抄録
Offer Organization: 日本学術振興会, System Name: 科学研究費助成事業, Category: 基盤研究(B), Fund Type: -, Overall Grant Amount: - (direct: 13400000, indirect: 4020000)
環境要因がもたらす社会性ストレスは,末梢の炎症性サイトカインの産生を亢進させ,抑うつ行動を誘発することが指摘されているが,近年では,運動による身体への周期的な振動刺激が炎症性タンパク質産生の低下を誘導することが報告されている.しかし,このような外部からの物理的な振動刺激が,末梢の炎症因子,並びに,脳の認知機能や情動にどのように作用するのかは明らかになっていない.本研究では,社会性ストレスから脳機能を守るための骨格筋ヘの振動刺激による影響とその機序を明らかにすることを目的とする.

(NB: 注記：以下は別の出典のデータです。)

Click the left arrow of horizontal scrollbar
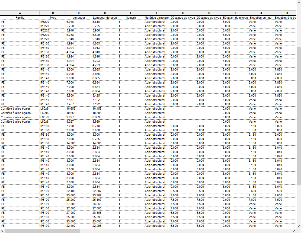(x=2, y=231)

2023年度は,慢性的外因性ストレスモデル作成,及びそれらの改善を目指した自発的な身体活動による影響を把握することを目的として,環境刺激が外的ストレスとしてどのような影響を及ぼすかにフォーカスし,発現変動遺伝子の検証を行った.また,振動刺激による血管透過性の検証も実施した.有酸素性運動による脳機能の向上が指摘されているが,自発的な身体活動を促す豊かな環境モデルでは,ランニングホイールの有無による影響を考慮していない先行研究が多く存在する.そこで,豊かな環境におけるランニングホイールの有無と発現変動遺伝子を検証した結果,豊かな環境条件への曝露は,17の発現変動遺伝子が示された.特に,ランニングホール有り群では,ランニングによる全身性の振動が高値を示し,さらに多くの遺伝子発現の変化がみられた.また,後肢筋への局所の振動刺激による血管透過性を検証したところ,振動直後に高まる可能性が示唆された.以上の結果から,全身,及び局所の振動刺激は,生体内の生理応答に影響を及ぼす可能性が考えられる.